The records: Begin

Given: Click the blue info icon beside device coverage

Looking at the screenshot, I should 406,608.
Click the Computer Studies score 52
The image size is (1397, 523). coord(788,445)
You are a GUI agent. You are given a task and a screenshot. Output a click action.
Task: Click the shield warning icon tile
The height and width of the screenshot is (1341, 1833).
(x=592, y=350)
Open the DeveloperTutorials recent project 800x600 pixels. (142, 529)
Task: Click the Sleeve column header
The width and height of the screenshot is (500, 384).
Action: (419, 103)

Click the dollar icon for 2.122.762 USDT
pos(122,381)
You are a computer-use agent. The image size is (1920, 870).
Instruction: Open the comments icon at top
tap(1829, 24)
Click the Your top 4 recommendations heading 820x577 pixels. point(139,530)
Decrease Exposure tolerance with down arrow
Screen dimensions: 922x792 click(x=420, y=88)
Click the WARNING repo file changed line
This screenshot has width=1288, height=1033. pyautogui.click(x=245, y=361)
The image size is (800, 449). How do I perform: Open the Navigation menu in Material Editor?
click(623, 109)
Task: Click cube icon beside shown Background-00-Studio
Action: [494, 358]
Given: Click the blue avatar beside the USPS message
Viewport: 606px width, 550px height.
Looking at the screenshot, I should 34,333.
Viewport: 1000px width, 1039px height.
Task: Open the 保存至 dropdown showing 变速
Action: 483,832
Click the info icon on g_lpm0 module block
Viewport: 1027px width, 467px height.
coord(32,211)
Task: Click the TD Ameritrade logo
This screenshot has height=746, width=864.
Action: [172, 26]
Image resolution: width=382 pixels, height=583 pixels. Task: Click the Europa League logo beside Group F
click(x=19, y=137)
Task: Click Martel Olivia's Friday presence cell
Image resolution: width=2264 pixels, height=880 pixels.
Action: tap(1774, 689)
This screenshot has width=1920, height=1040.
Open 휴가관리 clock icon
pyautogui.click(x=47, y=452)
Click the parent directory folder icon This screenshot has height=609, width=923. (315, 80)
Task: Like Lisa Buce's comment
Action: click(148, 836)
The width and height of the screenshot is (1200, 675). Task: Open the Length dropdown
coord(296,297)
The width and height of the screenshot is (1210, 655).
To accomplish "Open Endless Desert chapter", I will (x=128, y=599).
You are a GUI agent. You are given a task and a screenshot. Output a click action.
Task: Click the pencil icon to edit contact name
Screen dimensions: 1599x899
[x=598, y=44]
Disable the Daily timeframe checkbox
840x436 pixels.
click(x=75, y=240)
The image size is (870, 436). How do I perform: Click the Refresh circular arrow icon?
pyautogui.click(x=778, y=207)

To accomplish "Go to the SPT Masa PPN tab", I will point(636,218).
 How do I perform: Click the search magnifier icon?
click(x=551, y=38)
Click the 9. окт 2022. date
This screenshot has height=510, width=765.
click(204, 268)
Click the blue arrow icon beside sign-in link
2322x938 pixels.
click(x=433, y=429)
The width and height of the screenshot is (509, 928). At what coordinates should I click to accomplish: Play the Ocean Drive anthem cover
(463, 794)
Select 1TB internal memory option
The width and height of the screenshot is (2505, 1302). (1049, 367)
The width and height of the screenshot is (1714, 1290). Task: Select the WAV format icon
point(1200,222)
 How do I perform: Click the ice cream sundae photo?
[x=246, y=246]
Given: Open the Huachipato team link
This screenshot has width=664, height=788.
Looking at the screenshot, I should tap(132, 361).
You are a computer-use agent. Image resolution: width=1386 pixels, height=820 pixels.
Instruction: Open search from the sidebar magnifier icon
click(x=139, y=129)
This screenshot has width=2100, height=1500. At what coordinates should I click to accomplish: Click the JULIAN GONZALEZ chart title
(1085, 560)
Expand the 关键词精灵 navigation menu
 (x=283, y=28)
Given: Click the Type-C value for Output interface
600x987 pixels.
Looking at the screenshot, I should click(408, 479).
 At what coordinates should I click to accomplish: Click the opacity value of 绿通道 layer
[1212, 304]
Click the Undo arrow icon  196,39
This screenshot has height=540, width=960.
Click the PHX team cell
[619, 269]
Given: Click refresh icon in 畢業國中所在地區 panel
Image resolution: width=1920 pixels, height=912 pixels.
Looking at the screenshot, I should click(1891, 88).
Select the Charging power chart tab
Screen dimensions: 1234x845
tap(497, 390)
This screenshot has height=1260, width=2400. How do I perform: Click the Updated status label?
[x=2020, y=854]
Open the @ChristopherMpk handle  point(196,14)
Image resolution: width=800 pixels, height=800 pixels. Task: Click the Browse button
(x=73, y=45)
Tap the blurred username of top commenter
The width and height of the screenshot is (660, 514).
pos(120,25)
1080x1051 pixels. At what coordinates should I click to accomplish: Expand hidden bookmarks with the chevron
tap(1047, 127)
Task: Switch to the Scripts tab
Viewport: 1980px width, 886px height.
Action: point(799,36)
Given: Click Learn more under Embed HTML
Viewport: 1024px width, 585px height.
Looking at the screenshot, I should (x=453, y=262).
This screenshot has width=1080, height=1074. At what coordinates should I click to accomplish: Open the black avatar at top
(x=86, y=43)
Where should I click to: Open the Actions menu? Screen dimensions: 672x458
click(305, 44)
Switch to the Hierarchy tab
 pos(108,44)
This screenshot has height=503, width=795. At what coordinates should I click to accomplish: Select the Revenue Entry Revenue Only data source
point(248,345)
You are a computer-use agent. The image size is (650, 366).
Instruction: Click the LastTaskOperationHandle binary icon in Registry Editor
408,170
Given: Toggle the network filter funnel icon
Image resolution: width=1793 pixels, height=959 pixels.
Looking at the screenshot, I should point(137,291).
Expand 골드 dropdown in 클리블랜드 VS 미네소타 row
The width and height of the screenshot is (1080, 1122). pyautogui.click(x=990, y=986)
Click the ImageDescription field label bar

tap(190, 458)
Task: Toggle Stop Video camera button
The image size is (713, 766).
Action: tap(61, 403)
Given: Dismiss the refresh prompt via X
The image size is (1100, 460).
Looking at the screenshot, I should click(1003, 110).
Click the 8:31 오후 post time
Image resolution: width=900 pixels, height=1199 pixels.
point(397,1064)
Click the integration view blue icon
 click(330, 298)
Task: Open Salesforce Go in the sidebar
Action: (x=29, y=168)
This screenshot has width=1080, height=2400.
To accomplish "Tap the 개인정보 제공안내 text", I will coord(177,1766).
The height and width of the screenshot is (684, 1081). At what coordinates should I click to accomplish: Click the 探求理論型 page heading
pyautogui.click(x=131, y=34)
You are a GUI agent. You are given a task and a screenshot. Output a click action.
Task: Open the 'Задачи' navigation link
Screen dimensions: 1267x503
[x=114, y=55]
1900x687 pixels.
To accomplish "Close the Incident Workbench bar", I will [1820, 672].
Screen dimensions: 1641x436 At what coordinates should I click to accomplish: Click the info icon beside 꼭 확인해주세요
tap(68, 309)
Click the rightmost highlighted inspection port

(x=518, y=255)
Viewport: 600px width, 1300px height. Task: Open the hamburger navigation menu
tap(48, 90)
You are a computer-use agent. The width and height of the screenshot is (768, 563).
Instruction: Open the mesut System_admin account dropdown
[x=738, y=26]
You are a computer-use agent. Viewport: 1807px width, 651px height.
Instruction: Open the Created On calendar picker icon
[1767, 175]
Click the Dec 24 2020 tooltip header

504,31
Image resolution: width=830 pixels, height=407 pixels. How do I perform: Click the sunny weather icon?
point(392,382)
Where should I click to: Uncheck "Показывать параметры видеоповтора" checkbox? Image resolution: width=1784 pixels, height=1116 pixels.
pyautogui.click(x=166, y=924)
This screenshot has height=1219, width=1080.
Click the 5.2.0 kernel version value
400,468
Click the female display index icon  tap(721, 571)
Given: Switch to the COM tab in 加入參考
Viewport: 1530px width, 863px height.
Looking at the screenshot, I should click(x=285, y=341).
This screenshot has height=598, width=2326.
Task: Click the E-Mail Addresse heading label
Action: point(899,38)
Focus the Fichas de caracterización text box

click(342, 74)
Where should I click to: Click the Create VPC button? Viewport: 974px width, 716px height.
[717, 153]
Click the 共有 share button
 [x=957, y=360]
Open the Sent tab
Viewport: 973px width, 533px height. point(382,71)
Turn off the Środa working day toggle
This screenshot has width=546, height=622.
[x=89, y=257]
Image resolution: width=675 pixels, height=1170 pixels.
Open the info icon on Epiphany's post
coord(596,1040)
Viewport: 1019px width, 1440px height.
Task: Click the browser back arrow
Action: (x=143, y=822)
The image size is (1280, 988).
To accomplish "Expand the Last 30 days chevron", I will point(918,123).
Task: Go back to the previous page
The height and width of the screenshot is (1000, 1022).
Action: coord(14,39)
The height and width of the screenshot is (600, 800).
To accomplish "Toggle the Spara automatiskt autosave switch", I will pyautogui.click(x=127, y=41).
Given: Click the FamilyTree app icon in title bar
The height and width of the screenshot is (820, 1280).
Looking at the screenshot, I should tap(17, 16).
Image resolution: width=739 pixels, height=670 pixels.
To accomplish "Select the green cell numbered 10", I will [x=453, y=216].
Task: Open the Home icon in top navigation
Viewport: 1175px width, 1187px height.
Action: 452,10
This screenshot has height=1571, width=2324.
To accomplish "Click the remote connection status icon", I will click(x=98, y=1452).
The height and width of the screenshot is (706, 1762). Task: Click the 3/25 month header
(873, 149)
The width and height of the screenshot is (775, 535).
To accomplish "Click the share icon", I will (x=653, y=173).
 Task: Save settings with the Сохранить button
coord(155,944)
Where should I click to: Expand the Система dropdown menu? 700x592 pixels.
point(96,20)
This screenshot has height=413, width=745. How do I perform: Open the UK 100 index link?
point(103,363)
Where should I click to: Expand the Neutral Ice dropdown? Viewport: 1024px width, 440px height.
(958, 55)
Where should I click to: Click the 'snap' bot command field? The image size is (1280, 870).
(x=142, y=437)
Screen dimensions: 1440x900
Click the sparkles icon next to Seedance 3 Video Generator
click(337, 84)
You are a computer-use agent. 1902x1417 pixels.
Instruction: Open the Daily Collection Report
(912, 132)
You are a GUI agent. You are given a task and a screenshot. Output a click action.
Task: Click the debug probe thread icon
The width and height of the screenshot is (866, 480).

The records: End

_Task goal_. Copy every line of the data that holds the string "agent".

_Solution for this task_.
You are a GUI agent. You are given a task and a screenshot. Output a click action.
You are a computer-use agent. The image size is (1920, 870).
You are a GUI agent. You are given a task and a screenshot. Output a click action.
You are a computer-use agent. Image resolution: width=1386 pixels, height=820 pixels.
You are a computer-use agent. The image size is (650, 366).
You are a GUI agent. You are given a task and a screenshot. Output a click action.
You are a computer-use agent. The width and height of the screenshot is (768, 563).
You are a computer-use agent. Viewport: 1807px width, 651px height.
You are a computer-use agent. 1902x1417 pixels.
You are a GUI agent. You are given a task and a screenshot. Output a click action.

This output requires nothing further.